Elle leur a aussi demandé de se conformer à leurs engagements au titre de la Convention, notamment à l'article 2 (droit à la vie) et à l'article 3 (interdiction de la torture et des traitements inhumains ou dégradants) de la Convention.

La Cour réclame en outre aux deux parties de l'informer, dans les meilleurs délais, des mesures qu'elles auront prises pour s'acquitter de leurs obligations.

La demande de mesures provisoires avait été introduite lundi l'Arménie. Erevan voulait que la Cour exhorte Bakou à cesser les attaques militaires contre les populations civiles sur toute la ligne de contact des forces armées d'Arménie et d'Artsakh (autre nom du Nagorny Karabakh, territoire séparatiste azerbaïdjanais soutenu par l'Arménie), de cesser "les attaques aveugles" et d'arrêter de "cibler la population civile ainsi que les biens civils et les agglomérations."

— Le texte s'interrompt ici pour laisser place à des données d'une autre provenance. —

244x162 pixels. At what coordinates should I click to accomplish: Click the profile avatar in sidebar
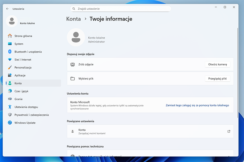12,21
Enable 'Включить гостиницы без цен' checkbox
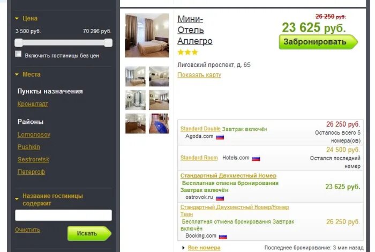The height and width of the screenshot is (252, 375). [x=18, y=54]
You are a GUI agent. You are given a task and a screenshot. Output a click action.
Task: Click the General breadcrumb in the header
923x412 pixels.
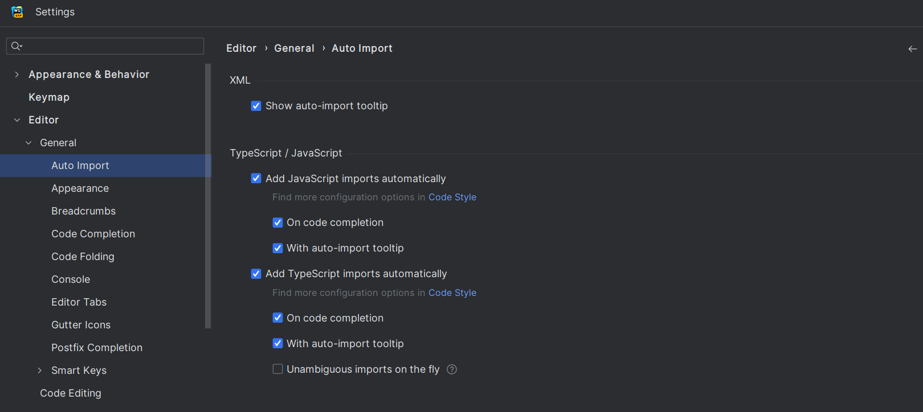(294, 48)
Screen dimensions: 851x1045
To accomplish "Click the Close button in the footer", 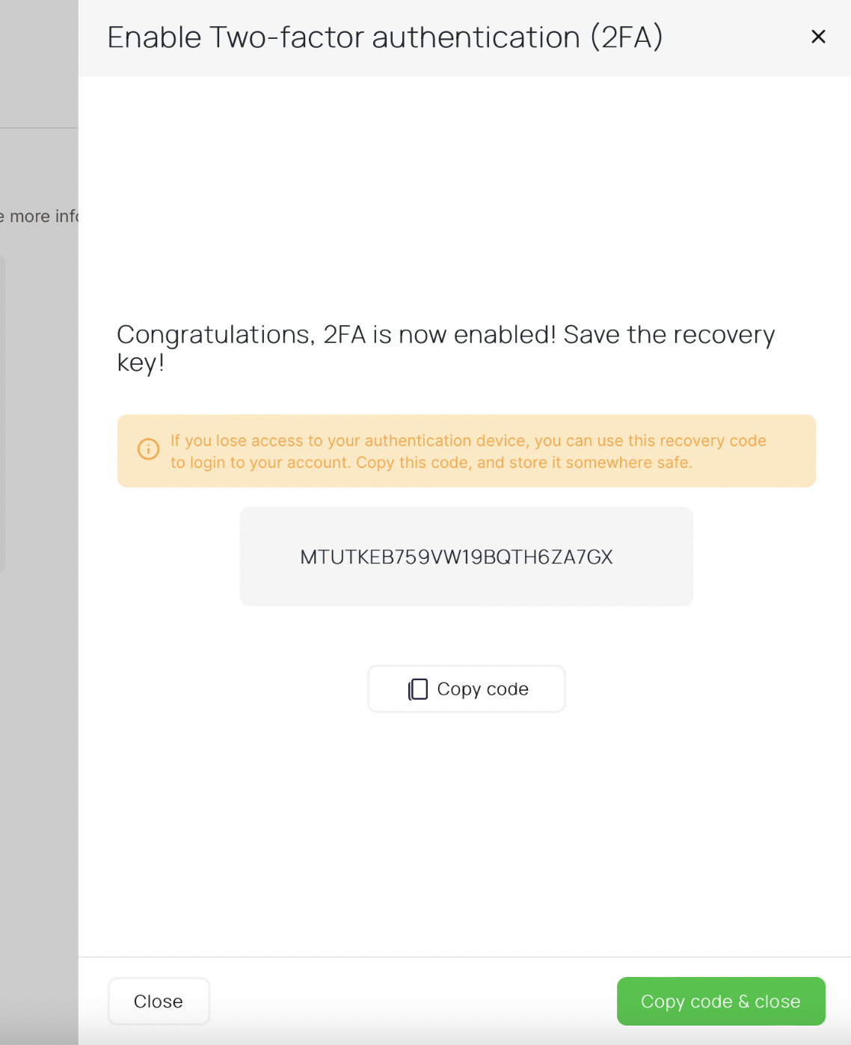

Cependant, le Premier ministre arménien Nikol Pachinian a jugé prématurée mercredi l'idée de pourparlers avec l'Azerbaïdjan, sous l'égide de la puissance régionale russe, au quatrième jour d'affrontements sanglants au Nagorny Karabakh. Le Conseil de sécurité de l'ONU, pour sa part, a réclamé dans une déclaration unanime un "arrêt immédiat des combats".

Depuis dimanche, les forces de l'enclave séparatiste, soutenue politiquement, militairement et économiquement par l'Arménie, et celles de l'Azerbaïdjan s'affrontent dans les combats les plus meurtriers depuis 2016.